Dopo circa un’ora giungiamo a Pera di Fassa, dove lasciamo la macchina e prendiamo la funivia che ci porta fino al rifugio Ciampedie, a 2000 metri, in una spianata circondata da splendide cime. Da lì partiamo con l’escursione, attraverso un piacevole sali-scendi di sentieri che si addentrano a tratti nel bosco (sentiero 540).

Dal rifugio Ciampedie al rifugio Vajolet:

Rifugio Vajolet - Catinaccio

Passando per il rifugio Gardeccia, raggiungiamo il rifugio Vajolet (2.243 m) in circa un’ora e mezza di cammino, sul sentiero 546. Qui troviamo molti altri escursionisti, più o meno

esperti, e anche molte famiglie con bambini. Per loro il rifugio Vajolet è la destinazione finale. Chi invece, come noi, vuole mettersi più alla prova, non ha che l’imbarazzo della scelta.
Dal rifugio Vajolet partono infatti numerose escursioni e camminate, ed è il punto di partenza per raggiungere molti altri rifugi, come ad esempio il Re Alberto, il Passo Principe, e l’ Antermoia.

Dal rifugio Vajolet al rifugio Passo Principe:

Dopo un energetico caffè ci incamminiamo sul sentiero 584, verso il Passo Principe, già visibile in lontananza; qui purtroppo il tempo decide di farcela sudare, ma purtroppo non in senso letterale. Il sole scompare dietro le nuvole, l’aria si alza e le temperature si abbassano di colpo. Fortunatamente abbiamo con noi pile, giacche a vento, guanti e berretti di lana. In alta montagna il rischio di cambiamenti repentini del meteo è quasi una garanzia.

Rifugio Passo Principe

Intirizziti, raggiungiamo in circa un’ora il rifugio Passo Principe (2599 m), davvero piccino e caratteristico, arroccato sulla roccia. Per sfuggire al freddo tremendo ci stipiamo come sardine all’interno assieme alle altre persone, e ci scaldiamo con un bel piatto di canederli in brodo super saporiti. Il meteo sembra esserci avverso, per cui dopo aver riacquistato il microcircolo periferico, decidiamo di tornare al rifugio Vajolet.

Dal rifugio Vajolet al rifugio Re Alberto:

Tempo un’ora e il sole torna a farsi vedere, scaldandoci un po’ le ossa. Così ne approfittiamo e decidiamo di fare un’ulteriore tappa, al rifugio Re Alberto, proprio sotto torri del Vajolet.

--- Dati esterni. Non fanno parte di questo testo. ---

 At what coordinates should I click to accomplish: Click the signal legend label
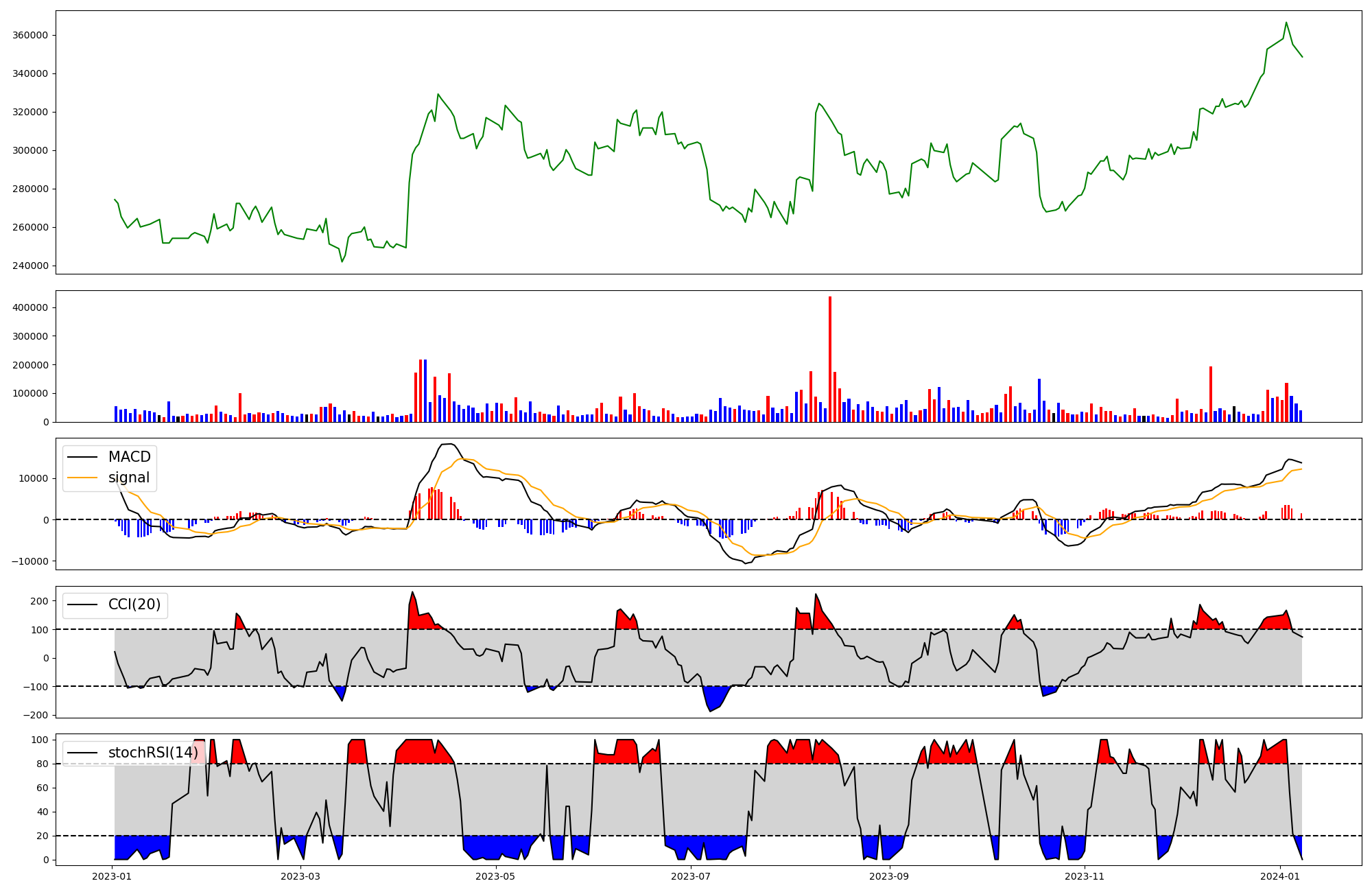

Rifugio Re Alberto - Catinaccio
Questa è la parte più impegnativa dell’escursione, ma sicuramente anche la più affascinante. La distanza è poca, ma la salita è impegnativa. Il percorso (sentiero 542), su roccia e ghiaione, arriva proprio ai piedi delle torri, sotto Passo Santner. Non è certo dei più agevoli, è quasi tutto attrezzato con funi metalliche, e richiede sicuramente delle scarpe adatte. Ma da lassù poi lo spettacolo non vi deluderà.

Siamo a 2621 metri e le torri svettano imponenti sopra le nostre teste. Dall’altra parte, dietro al rifugio re Alberto, un piccolo laghetto alpino alimentato dalle nevi invernali rende ancora più pittoresco il panorama. Restiamo a contemplare questo incanto in silenzio per un po’, e poi, dopo una cioccolata calda al volo per riprendere le forze, arriva il momento tanto temuto della discesa. In realtà basta fare un po’ di attenzione e non avere fretta, e si ritorna al rifugio Vajolet in men che non si dica. Ripercorriamo poi a ritroso il sentiero dell’andata fino alla funivia di Pera di Fassa, stanchi ma ancora estasiati dalle incantevoli bellezze viste.

Torri del Vajolet - Dolomiti Catinaccio

Sulla strada del ritorno, prima di riprendere l’autostrada, facciamo pit-stop a Ora, all’Hotel Elefant direttamente sulla strada, per l’ennesima dolce ricompensa dopo la fatica: una gran bella fetta di strudel di mele caldo appena sfornato.

Perchè in fondo sono poche le gioie della vita, e non è il caso di privarsene.